Fonte: Correio Braziliense
As grandes questões do país passam longe dos debates para a escolha dos comandantes do Legislativo. Os candidatos preferem assuntos como salário maior ou espaço nas TVs da Casa.
Candidatos a presidente da Câmara centram o discurso e as promessas de campanha em questões internas do parlamento e deixam de lado temas importantes que serão votados em 2013, como a descriminalização das drogas e a revogação do Estatuto do Desarmamento
O futuro presidente da Câmara dos Deputados será o terceiro na linha sucessória da República e terá diversas oportunidades de se sentar na principal cadeira do Palácio do Planalto para governar o Brasil. Apesar da importância do cargo para os brasileiros, a disputa pelas vagas da Mesa Diretora da Casa passa bem longe dos interesses da população. O discurso dos principais candidatos à presidência da Câmara está centrado na defesa dos interesses dos parlamentares e no corporativismo. Temas como reforma política, descriminalização das drogas, revogação do Estatuto do Desarmamento, criação de uma lei anticorrupção e criminalização da homofobia — todos eles tramitando no Legislativo e de extrema relevância para a sociedade — ficaram de fora da pauta de debates na corrida pela presidência da Câmara.
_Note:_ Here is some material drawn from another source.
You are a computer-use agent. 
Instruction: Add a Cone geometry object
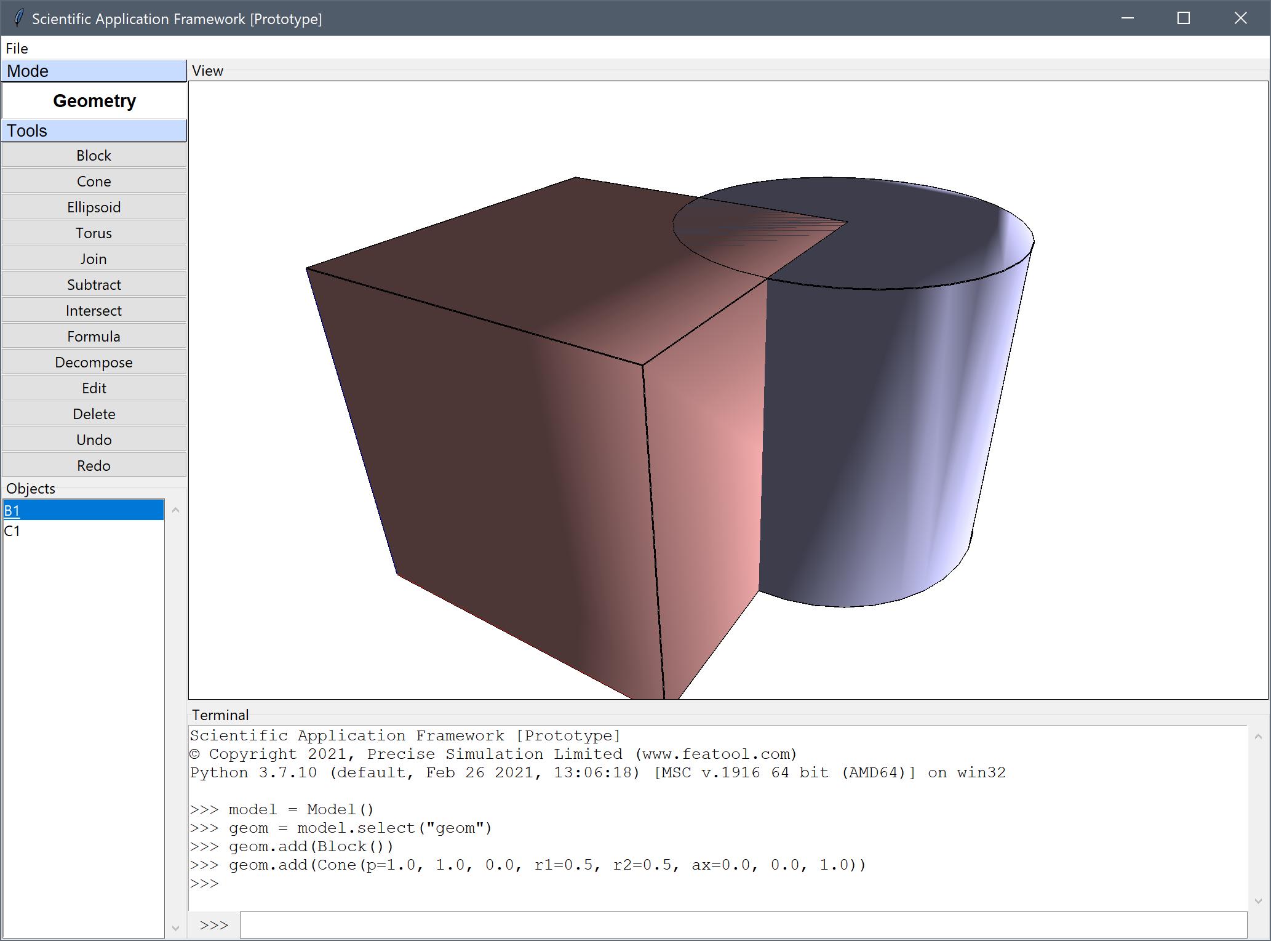94,182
Como somente os deputados votam nessa disputa, é normal que os candidatos tentem agradar o eleitorado com promessas que atraiam a atenção dos parlamentares. Mas especialistas criticam o leque restrito de temas tratados nesta campanha, especialmente a atenção praticamente exclusiva que os candidatos à presidência da Câmara deram a assuntos que interessam unicamente aos próprios congressistas.
Considerado favorito na disputa, Henrique Eduardo Alves (PMDB-RN) tentou ganhar votos com uma promessa que tem potencial para fazer crescer os olhos da maioria dos parlamentares. Ele defende a equiparação dos salários dos deputados federais com os vencimentos dos ministros do Supremo Tribunal Federal (STF). Henrique também gerou polêmica ao defender que os deputados condenados pelo STF não percam o mandato automaticamente e disse que não vai cassar os parlamentares considerados culpados por crimes graves, como os quatro condenados por envolvimento com o mensalão.
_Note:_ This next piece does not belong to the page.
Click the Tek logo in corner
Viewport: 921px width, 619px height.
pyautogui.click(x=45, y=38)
Para ganhar a simpatia dos colegas, a também peemedebista Rose de Freitas (ES) propõe criar um rodízio nas relatorias de projetos e medidas provisórias. Júlio Delgado (PSB-MG) segue essa mesma linha e defende a proporcionalidade na distribuição das relatorias e da presidência das comissões temporárias. Com esse discurso, miram os insatisfeitos com a hegemonia absoluta do PT e do PMDB na Casa. Os partidos têm as duas maiores bancadas da Câmara dos Deputados.
Melhorias
A briga por mais autonomia para o Legislativo é outro tema propagado com fervor pelos candidatos. Delgado distribuiu ontem um panfleto em que critica a atual relação do Legislativo com o Palácio do Planalto e com o Judiciário. “O Executivo abre e fecha os cofres públicos conforme os interesses da ocasião, transformando em favor aquilo que é o seu dever: o cumprimento da Lei Orçamentária”, diz o texto. “O Judiciário, por sua vez, preenche o vazio deixado pela Câmara e pelo Senado e legifera sem mandato para tal”, acrescenta o deputado.
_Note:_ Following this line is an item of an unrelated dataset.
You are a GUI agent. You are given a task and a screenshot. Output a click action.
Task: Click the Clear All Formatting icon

A melhoria da imagem dos parlamentares é outra meta dos concorrentes ao cargo máximo da Casa. Os três incluíram em suas plataformas de campanha a promessa de mudança nos órgãos de comunicação da Câmara para ampliar a divulgação de seus mandatos. Para Júlio Delgado, é preciso “garantir a participação equilibrada de todos os parlamentares nos espaços da TV Câmara, Rádio e internet”. Henrique Eduardo Alves defende a cobertura das atividades dos parlamentares até mesmo durante as viagens aos estados e nos fins de semana, sem prever o custo que haveria para os órgãos de comunicação da Câmara. Entre as propostas de Henrique para agradar aos colegas, existe até mesmo a previsão de distribuição de aparelhos como tablets e smartphones.
A deputada Rose de Freitas nega que sua campanha esteja focada no discurso corporativista e garante que, se eleita, vai enfrentar os grandes temas nacionais de relevância para a sociedade, até mesmo aqueles em que não há consenso, como a reforma política. “Existe hoje essa cultura de evitar a votação quando não há consenso, mas não dá para adiar certos temas. Falta o debate de questões nacionais e a Casa tem ficado como mera espectadora”, critica a deputada.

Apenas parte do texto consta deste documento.